• The task
Write out the stretch of the BlcR binding text from "Following this meeting, Fun4al" through "tumefaciens C58 (AE007872.2).", word for word.

• Text excerpt
[Start of section]

The sequences seemed to divide into two different groups. Remarkably, a normalized logo plot combining all of the sequences revealed new inverted repeats that were different from what has been reported to be important for BlcR binding in literature [3] [4]. These groups of inverted repeats, mainly IR2 and IR3, seemed to be relatively conserved as opposed to the inverted repeats reported previously.
As DNA-binding proteins are normally known to interfere with inverted repeats, this result sparked our curiosity: could it be that the consensus sequence of the 25 sequences would provide a stronger binding for BlcR?
Following this meeting, Fun4al suggested five variations of the BlcR binding site based on the results presented above. The SPYKE team chose to investigate the consensus sequence and CP049218.1, a sequence belonging to the group of operators that seemed to differ from the WT operator from A. tumefaciens C58 (AE007872.2).
Dropping ITC
Due to trouble with protein expression on the side of team Fun4al, as well as trouble with ITC on the side of team SPYKE, we came to the shared conclusion that it wouldn’t be possible for team SPYKE to characterize sBAD using ITC. Even if it was possible to produce, purify, and ship samples of sBAD in time, there is a chance that ITC measurements would come back inconclusive, and team SPYKE would not have time or materials to troubleshoot. To use time and manpower more efficiently, we agreed to call off the protein production and ITC experiments.

[End of section]

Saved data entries
[Start of section]

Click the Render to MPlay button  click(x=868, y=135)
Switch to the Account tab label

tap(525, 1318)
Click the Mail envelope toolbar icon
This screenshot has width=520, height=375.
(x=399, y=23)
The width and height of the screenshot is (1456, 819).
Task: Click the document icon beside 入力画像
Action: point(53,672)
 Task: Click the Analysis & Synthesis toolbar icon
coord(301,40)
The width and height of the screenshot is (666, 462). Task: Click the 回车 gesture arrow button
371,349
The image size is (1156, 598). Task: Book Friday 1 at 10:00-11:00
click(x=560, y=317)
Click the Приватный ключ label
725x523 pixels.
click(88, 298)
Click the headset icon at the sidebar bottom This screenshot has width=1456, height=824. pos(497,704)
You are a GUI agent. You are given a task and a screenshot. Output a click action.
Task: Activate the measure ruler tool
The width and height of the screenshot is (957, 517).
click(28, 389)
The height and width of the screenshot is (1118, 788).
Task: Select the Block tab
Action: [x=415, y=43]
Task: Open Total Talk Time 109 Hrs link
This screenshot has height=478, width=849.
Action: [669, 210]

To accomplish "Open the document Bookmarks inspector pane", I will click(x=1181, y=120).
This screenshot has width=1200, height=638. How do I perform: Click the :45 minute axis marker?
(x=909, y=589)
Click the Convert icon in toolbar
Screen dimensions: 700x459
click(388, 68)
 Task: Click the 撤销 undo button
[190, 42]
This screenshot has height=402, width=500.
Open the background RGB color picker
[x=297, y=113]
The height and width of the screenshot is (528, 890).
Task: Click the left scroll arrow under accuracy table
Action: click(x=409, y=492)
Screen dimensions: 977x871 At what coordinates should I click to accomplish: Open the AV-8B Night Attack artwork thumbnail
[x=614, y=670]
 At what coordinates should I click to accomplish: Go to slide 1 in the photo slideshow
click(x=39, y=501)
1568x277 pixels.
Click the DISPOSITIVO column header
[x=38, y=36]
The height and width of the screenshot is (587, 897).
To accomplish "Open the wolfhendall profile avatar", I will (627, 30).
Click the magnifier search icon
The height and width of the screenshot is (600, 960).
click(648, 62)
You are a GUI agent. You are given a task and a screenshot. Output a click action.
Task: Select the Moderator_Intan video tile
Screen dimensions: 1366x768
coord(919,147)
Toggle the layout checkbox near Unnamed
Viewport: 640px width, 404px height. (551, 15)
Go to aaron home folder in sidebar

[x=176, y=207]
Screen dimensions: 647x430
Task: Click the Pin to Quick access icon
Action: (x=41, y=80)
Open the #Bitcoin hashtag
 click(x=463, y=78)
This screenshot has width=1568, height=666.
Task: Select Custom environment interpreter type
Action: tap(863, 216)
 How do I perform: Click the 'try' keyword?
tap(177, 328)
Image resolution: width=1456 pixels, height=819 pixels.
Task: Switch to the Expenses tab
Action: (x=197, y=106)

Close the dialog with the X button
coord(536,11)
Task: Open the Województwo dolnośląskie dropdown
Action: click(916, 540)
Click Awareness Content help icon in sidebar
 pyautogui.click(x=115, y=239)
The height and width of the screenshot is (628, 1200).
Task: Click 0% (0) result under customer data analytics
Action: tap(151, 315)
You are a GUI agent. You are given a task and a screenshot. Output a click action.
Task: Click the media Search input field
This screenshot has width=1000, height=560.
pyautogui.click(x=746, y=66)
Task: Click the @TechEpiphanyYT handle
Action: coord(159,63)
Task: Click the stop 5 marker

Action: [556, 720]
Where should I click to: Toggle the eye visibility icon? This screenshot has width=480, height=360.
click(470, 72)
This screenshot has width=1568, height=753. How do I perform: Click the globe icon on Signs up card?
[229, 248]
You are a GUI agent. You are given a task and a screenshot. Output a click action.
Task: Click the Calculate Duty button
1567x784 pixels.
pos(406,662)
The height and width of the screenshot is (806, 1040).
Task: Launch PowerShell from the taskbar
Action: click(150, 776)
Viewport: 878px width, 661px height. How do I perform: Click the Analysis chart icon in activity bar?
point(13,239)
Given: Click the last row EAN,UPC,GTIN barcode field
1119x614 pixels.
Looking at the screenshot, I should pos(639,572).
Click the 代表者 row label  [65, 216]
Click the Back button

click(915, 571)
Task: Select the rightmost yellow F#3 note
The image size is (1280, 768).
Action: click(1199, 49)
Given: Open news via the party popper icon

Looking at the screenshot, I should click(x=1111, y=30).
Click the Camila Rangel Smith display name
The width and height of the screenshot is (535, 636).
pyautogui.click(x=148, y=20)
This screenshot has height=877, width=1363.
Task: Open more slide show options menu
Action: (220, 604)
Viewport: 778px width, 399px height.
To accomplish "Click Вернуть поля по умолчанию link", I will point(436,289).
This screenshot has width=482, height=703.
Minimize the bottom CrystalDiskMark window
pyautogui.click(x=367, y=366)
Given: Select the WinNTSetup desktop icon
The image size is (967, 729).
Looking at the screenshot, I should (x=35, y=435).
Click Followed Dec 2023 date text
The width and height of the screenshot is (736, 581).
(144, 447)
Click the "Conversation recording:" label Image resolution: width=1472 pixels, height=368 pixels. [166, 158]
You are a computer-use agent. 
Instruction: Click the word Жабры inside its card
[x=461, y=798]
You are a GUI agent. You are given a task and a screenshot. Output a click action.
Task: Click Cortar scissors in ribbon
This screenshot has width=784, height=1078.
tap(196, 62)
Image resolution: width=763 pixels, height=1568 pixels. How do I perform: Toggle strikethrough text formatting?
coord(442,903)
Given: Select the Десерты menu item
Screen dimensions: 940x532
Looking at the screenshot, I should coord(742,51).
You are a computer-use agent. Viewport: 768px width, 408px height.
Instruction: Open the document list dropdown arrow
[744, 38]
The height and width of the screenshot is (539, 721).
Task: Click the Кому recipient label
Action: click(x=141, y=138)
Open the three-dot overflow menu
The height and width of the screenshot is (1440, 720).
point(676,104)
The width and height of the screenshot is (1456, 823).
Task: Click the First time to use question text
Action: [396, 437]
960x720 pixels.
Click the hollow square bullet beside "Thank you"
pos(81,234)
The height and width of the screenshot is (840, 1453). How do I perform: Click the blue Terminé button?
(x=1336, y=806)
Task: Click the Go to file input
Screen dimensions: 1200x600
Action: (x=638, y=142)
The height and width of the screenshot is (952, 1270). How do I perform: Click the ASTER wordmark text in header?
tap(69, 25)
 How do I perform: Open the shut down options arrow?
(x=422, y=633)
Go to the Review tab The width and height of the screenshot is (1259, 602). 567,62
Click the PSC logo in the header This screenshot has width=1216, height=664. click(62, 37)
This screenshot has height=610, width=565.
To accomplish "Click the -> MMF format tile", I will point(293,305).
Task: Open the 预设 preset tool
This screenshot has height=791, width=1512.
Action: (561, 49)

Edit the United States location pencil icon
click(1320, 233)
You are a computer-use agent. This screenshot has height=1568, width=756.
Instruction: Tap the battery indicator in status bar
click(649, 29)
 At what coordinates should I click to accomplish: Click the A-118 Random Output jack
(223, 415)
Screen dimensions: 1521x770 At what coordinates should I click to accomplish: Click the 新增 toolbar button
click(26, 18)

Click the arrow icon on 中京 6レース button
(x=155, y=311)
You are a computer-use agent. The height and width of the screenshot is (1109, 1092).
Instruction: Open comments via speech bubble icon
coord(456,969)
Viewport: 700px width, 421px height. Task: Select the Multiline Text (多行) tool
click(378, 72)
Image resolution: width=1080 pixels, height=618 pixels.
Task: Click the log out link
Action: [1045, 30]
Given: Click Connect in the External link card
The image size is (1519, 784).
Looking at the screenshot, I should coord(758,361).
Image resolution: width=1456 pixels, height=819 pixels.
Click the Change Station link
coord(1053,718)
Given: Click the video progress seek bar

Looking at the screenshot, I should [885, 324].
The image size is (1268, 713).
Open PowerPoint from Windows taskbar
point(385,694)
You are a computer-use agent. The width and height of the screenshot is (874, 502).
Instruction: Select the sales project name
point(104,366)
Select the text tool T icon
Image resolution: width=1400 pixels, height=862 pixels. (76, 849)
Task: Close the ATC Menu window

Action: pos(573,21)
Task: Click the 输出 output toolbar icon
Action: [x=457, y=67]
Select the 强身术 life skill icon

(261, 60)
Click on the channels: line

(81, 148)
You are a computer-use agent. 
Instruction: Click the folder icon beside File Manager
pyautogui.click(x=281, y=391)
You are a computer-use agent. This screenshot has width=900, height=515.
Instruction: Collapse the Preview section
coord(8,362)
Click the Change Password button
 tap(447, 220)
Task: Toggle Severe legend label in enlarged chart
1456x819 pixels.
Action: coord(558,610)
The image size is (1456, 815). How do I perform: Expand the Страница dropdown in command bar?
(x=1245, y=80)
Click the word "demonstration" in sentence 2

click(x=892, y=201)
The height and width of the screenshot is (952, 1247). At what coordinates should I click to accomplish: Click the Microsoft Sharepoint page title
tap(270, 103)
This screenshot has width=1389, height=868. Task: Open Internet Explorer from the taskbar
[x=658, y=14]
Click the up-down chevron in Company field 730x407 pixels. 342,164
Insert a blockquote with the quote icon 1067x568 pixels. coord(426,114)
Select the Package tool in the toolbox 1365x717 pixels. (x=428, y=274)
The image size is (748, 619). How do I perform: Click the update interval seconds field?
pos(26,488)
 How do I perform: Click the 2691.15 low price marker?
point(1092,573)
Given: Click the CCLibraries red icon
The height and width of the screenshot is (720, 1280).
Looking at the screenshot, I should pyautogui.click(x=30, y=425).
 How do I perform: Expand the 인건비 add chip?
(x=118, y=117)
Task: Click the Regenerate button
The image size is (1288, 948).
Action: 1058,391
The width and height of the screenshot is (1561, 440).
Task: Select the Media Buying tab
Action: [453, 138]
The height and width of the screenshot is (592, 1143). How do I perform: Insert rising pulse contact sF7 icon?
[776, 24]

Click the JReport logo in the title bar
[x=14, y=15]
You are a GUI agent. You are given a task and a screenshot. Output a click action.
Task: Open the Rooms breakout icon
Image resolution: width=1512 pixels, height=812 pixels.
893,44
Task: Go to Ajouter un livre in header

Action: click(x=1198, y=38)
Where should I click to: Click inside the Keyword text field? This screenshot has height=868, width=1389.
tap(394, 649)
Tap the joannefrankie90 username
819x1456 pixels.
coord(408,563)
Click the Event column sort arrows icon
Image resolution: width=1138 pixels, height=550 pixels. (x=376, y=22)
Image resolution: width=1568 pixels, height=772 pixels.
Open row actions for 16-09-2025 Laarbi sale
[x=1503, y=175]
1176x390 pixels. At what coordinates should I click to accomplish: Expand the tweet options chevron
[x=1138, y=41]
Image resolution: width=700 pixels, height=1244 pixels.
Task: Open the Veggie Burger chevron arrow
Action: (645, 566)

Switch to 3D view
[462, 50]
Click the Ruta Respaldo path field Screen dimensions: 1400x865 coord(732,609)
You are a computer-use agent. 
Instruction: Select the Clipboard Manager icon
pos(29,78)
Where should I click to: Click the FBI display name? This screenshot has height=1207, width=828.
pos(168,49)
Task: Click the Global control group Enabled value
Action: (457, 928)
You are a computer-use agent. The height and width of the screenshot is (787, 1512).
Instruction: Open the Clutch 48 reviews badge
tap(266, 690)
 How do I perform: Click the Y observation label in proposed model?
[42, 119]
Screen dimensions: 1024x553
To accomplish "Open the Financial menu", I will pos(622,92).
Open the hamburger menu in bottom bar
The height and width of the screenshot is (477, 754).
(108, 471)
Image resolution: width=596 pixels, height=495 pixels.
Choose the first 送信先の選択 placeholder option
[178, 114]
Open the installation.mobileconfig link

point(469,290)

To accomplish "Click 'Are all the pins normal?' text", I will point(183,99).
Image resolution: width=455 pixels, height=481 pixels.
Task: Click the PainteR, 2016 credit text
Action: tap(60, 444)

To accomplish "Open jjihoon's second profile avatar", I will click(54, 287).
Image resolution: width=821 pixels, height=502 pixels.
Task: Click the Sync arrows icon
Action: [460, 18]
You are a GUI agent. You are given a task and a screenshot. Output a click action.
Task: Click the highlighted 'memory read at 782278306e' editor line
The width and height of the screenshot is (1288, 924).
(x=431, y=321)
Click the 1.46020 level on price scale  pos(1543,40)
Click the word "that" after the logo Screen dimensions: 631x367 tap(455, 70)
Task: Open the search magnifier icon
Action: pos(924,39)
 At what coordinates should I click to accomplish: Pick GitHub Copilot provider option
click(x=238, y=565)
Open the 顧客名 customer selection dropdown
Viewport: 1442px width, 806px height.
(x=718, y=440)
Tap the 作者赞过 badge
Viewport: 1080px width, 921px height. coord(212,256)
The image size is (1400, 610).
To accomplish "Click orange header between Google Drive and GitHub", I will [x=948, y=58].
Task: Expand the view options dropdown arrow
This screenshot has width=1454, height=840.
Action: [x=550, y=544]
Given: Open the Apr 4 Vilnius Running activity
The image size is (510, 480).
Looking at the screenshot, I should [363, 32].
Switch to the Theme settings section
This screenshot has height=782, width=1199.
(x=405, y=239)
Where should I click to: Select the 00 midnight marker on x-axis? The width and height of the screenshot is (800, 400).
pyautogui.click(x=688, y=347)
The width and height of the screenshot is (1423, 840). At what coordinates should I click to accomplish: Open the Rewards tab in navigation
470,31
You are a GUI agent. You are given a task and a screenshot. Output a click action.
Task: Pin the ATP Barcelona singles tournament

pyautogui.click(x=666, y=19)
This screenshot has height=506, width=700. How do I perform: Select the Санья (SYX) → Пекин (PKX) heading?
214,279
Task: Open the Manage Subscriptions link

[End of section]

• Finished exercise
Following this meeting, Fun4al suggested five variations of the BlcR binding site based on the results presented above. The SPYKE team chose to investigate the consensus sequence and CP049218.1, a sequence belonging to the group of operators that seemed to differ from the WT operator from A. tumefaciens C58 (AE007872.2).